Éditorial. L’histoire instruit les possédants

Jeudi 24 Septembre 2020

La lutte des Bridgestone est symbolique, non pas à cause des images chocs d’une lutte déterminée. Elle est emblématique parce qu’elle montre comment les possédants apprennent de l’histoire. Les précédents de Continental ou Goodyear les ont instruits.

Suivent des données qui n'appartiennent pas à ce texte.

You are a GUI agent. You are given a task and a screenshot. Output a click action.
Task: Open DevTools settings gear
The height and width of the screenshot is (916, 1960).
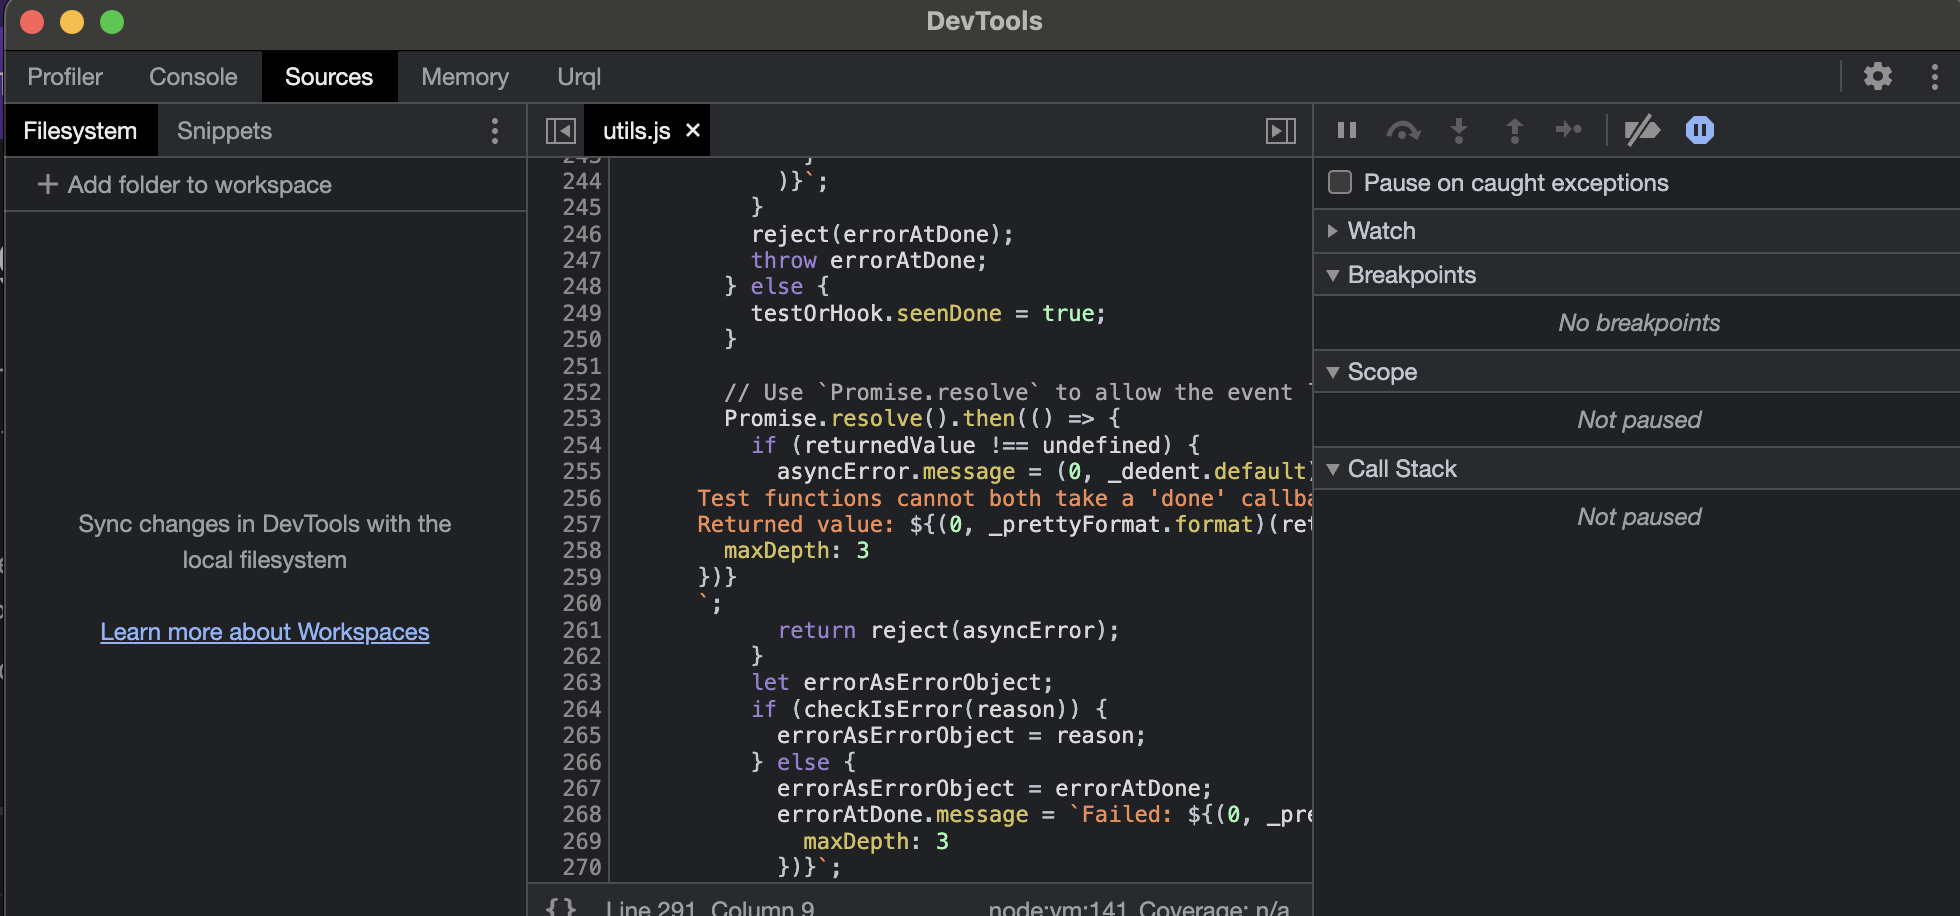click(1878, 76)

Changement de méthode : plus de fermeture brutale, mais un dépeçage petit à petit d’une usine pour enfin conclure qu’elle n’est plus assez compétitive. Chez Bridgestone, ce sont au moins six ans de travail de sape. Injecter ce poison à dose lente permet de faire monter d’un même mouvement la résignation, faire croire à la fatalité chez les salariés et jusque dans le bassin local.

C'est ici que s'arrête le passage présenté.